Best of Friends, Kamila Shamsie

Shamsie’s deftly written novel explores complex and powerful themes of identity, feminism, class, and the challenges of living in this modern and ever-changing world.’


I read Kamila Shamsie’s Home Fire earlier this year and was completely blown away by it. I felt totally bereft after reading those final few heart-rending pages. I can confirm that Shamsie’s latest novel Best of Friends is every bit as beautiful.  

Maryam and Zahra have been best friends for their whole lives. The novel follows their friendship from their self-conscious teenage years growing up in Karachi in the 1980s to their adulthood in London as successful women. Here they walk on Primrose Hill most Sundays ‘talking endlessly about nothing, or about the same things over and over.’  

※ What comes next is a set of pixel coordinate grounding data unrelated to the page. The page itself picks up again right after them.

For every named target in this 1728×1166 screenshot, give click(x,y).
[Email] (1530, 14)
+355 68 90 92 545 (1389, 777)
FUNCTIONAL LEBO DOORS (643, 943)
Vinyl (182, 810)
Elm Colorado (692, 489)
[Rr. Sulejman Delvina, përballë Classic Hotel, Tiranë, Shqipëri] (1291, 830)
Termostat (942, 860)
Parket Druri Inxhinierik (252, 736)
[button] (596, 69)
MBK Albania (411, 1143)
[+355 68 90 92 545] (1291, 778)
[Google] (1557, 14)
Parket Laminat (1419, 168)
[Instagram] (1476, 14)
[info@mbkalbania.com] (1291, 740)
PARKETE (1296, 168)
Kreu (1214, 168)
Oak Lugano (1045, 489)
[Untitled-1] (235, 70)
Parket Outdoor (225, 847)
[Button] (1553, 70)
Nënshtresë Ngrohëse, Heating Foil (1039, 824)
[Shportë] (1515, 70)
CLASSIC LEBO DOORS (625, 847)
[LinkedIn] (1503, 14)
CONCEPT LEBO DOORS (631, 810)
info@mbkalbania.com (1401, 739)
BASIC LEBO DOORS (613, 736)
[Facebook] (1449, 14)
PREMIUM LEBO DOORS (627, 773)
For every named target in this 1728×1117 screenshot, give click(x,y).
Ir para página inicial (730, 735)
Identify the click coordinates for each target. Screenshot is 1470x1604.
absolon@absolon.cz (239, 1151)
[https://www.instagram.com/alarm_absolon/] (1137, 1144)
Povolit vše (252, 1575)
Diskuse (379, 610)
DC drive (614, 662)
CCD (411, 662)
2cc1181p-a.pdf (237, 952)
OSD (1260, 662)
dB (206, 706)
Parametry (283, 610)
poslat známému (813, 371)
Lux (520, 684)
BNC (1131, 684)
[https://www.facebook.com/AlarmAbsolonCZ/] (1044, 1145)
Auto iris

Shamsie’s deftly written novel explores complex and powerful themes of identity, feminism, class, and the challenges of living in this modern and ever-changing world. She takes a sharp look at the notion of friendship and delves into the question of what it means to be childhood friends. Those friends who have seen us grow up, have seen us change, who have stood by us. Those friends that we didn’t choose but are always there. And what happens when those friendships are pushed to the limit.  

It’s an utterly brilliant and enthralling read. Political, engaging, poignant and incredibly well written, it is a love story with two best friends at its centre with all the heartache, betrayal, tension, and intimacy that you will find in a conventional love story.